We here can no longer deny that the climate on this island is changing. This is the rainy side of the island. And, because on this side we have very little soil yet-- much of the land is relatively new lava-- we rely on regular rain; there is no ground water. We had two consecutive months with a total rainfall of a meager two inches. Plants and trees stopped growing, made almost no fruit, or died. We are daily seeing that happening. Fruit trees are at least a month behind the usual season. Trees have died or are dying. I'm growing all my own vegetables (in big pots) but have to water them almost daily. My water tank --yes, our water here is rainwater collected from my oversized roof, stored in a tank -- is not dangerously low yet, but I am very careful. Temperatures are unusually high for Hawai'i, where, "in the old days', we rarely had temperatures above 80. This summer it has been 85 and more almost every day. The doubters say this is an El Niño year; from now on all years will be El Niño years.

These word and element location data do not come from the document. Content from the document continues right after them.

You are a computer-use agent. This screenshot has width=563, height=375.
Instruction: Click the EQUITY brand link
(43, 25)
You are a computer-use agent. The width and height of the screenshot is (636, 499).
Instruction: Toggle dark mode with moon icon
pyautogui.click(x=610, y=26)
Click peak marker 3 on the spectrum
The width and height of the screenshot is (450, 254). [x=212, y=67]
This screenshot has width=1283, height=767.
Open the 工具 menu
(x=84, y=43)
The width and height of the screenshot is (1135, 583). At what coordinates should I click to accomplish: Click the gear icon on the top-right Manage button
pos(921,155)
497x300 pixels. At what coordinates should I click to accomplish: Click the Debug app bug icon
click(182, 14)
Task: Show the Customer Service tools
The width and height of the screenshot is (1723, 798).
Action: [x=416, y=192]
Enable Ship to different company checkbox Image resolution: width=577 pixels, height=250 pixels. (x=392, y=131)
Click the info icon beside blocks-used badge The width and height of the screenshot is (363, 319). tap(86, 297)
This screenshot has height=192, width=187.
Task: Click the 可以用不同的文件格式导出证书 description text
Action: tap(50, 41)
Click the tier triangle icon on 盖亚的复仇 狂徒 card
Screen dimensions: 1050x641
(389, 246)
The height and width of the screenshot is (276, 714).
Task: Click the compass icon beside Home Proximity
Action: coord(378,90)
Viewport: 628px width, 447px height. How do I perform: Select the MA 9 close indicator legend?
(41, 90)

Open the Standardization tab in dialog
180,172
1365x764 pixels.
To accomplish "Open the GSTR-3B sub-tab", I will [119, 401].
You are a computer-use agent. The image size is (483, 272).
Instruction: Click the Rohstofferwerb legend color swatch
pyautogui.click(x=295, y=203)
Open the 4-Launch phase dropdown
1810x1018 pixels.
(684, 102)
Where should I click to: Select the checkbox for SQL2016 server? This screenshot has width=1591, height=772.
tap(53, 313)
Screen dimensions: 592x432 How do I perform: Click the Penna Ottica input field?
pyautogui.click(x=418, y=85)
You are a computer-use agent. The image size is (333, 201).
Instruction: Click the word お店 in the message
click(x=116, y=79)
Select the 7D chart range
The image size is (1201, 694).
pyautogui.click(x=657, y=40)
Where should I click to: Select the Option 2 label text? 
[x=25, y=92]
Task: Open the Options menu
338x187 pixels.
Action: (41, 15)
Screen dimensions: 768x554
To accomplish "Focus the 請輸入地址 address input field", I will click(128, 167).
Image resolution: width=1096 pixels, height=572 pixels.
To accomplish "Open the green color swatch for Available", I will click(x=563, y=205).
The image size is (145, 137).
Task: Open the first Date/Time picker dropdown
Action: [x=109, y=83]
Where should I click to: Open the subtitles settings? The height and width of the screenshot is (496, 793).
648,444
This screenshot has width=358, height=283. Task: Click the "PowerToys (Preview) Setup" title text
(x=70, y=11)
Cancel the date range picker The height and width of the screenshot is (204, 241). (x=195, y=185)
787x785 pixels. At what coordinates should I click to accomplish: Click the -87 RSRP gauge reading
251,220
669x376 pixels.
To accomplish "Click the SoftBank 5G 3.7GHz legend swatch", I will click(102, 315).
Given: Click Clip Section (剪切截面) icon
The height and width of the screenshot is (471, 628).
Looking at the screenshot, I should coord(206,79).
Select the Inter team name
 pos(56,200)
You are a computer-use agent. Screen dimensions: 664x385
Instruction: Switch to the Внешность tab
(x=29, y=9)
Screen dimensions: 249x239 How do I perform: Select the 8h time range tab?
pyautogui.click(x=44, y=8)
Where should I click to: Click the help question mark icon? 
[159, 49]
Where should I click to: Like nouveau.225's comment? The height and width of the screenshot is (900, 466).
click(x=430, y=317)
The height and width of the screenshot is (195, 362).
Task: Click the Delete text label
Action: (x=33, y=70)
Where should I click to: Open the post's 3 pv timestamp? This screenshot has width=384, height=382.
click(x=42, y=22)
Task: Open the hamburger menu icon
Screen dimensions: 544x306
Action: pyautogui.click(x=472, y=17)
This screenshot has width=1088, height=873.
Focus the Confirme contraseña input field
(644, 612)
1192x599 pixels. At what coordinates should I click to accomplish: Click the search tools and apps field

Pakistan is experiencing floods never before known. Russia has very un-Russian temperatures that cause uncontrollable forest fires that haze the air in big cities. Our American East Coast had temperatures of over a hundred, not once but many days in a row. Australia had or still has a killing drought. And yet some of our politicians insist that global warming is a hoax? And politicians cannot even talk about laws that might reduce our spewing CO2 into the atmosphere.
Shame on us. Don't we pride ourselves on being the world leader? Aren't we supposed to be the example? How can we ignore that it was our banks that almost totalled the planetary economy. For a long time we were the greatest polluter of the atmosphere, which, after all, we share with all Life on earth. Now China has surpassed us with a fraction of a percentage, but their population is three times ours, and they are much "greener' than we are. Where are the millions of green jobs the president promised? What is going on? Are we all asleep? Is the minority party closely tied to Big Money more powerful than the political majority? It certainly seems that way. Can't we understand that the enormous unemployment figures might have something to do with the fact that we don't make anything any more, we have outsourced our manufacturing jobs. The enormous debt that politicians suddenly worry about must have something to do with the extremely expensive wars we have been fighting for the past nine years. Where is the will to do something for the 15 million or more unemployed women and men in the richest country on earth? (If we still are; probably not). Why can't we do something about the millions of foreclosures? What's wrong with taxing where the money is? When are we going to be honest about why we are fighting two or more wars and maintaining a thousand bases across the globe? Is the president actually going to do what he promised to do: change Washington?
Or, are we so scared by the one word answer to all questions, "security," that we keep quiet while the corporations plunder what they have left of our earth and by doing that wipe out our future?